From the opening words of the “Loomings” chapter — “Call me Ishmael” — it is clear that the Bible is going to be a crucial intertext for Moby-Dick — a text that Melville uses to augment his own and to extend its meanings. If, in other words, you didn’t know that a book called The Bible existed, you’d be missing a lot of what’s going on in Moby-Dick.
In “The Ship,” Melville uses Ishmael’s attempt to find a suitable whaling ship for himself and his buddy Queequeg to poke fun at what we might call the cultural uses of Christian religious logic.

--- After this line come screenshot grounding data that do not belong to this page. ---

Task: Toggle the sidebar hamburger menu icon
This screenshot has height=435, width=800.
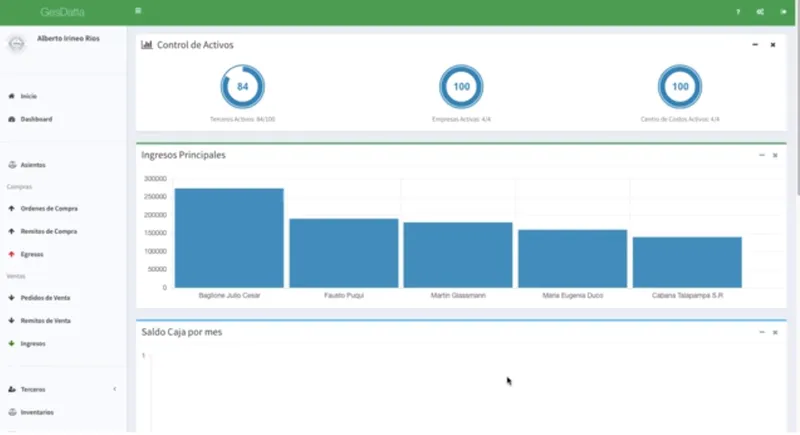Action: pyautogui.click(x=138, y=11)
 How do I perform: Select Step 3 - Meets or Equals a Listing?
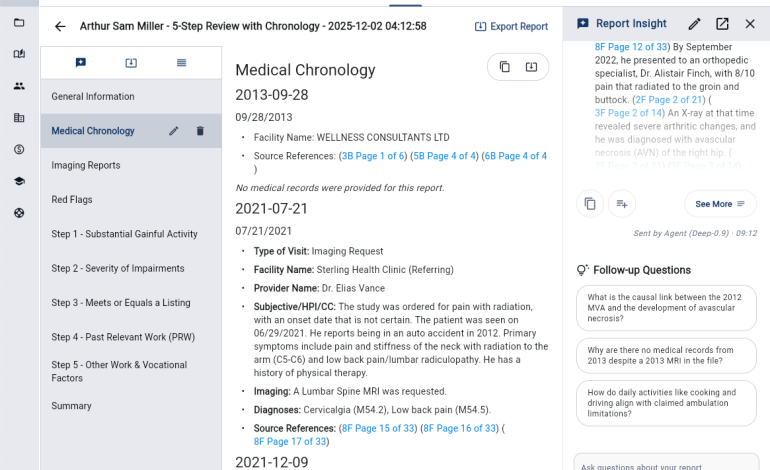120,303
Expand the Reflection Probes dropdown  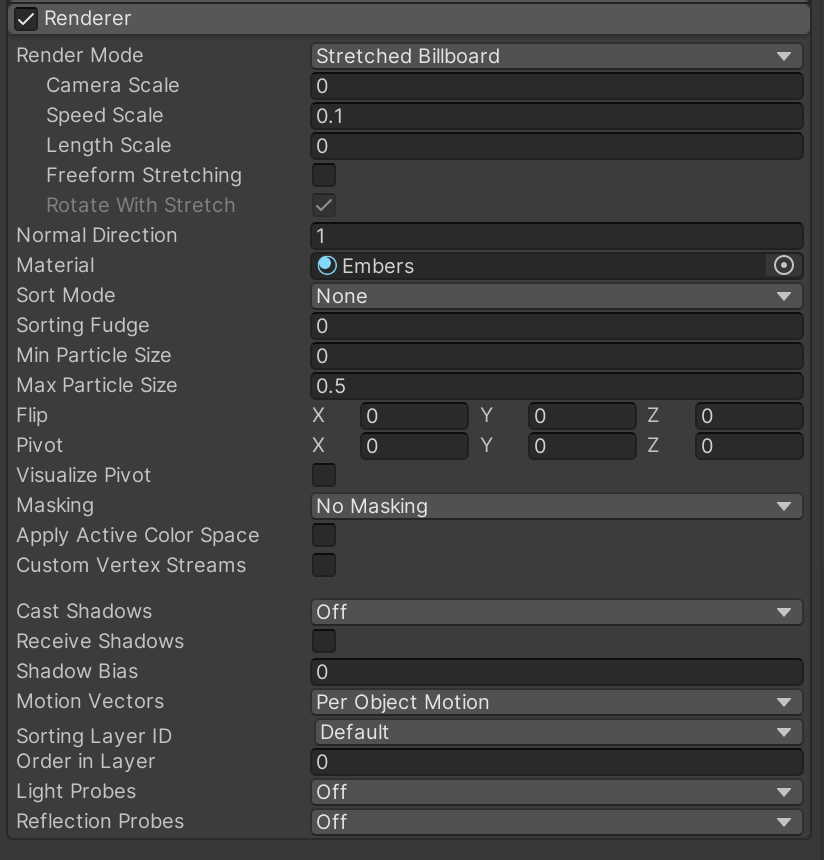point(556,822)
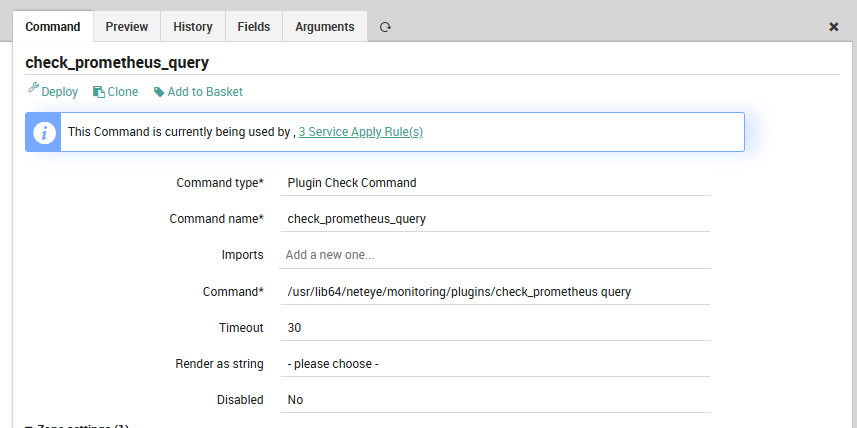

Ishmael had raised the the issue of predestination comically in the first chapter:
Though I cannot tell why it was exactly that those stage managers, the Fates, put me down for this shabby part of a whaling voyage, when others were set down for magnificent parts in high tragedies, and short and easy parts in genteel comedies, and jolly parts in farces — though I cannot tell why this was exactly; yet, now that I recall all the circumstances, I think I can see a little into the springs and motives which being cunningly presented to me under various disguises, induced me to set about performing the part I did, besides cajoling me into the delusion that it was a choice resulting from my own unbiased freewill and discriminating judgment.
“The Ship” continues to explore the question of how much agency human beings have in determining their own fates. First, Queequeg sends Ishmael off alone to find the ship, which causes Ishmael some trepidation since, in the business of whaling, he’s what my younger son would call a “noob.” Not to worry Queequeg tells him. Apparently,
Yojo earnestly enjoined that the selection of the ship should rest wholly with me, inasmuch as Yojo purposed befriending us; and, in order to do so, had already pitched upon a vessel, which, if left to myself, I, Ishmael, should infallibly light upon, for all the world as though it had turned out by chance; and in that vessel I must immediately ship myself, for the present irrespective of Queequeg.
Most of the ships he finds have ominous names, including the one on which he settles, the Pequod, whose name recalls a tribe of Indians massacred by the Puritans. The ship has a strange look: it’s been inlaid with whalebone, making it see like “a cannibal of a craft, tricking herself forth in the chased bones of her enemies. All round, her unpanelled, open bulwarks were garnished like one continuous jaw, with the long sharp teeth of the Sperm Whale, inserted there for pins, to fasten her old hempen thews and tendons to.”
On the ship, Ishmael meets two of its co-owners, Captains Peleg and Bildad, who, like many Nantucketers, are Quakers. Ishmael muses about the peculiar temperament of these whaling Quakers, pacifists who become bloodthirsty during the thrill of the hunt: “For some of these same Quakers are the most sanguinary of all sailors and whale-hunters. They are fighting Quakers; they are Quakers with a vengeance.”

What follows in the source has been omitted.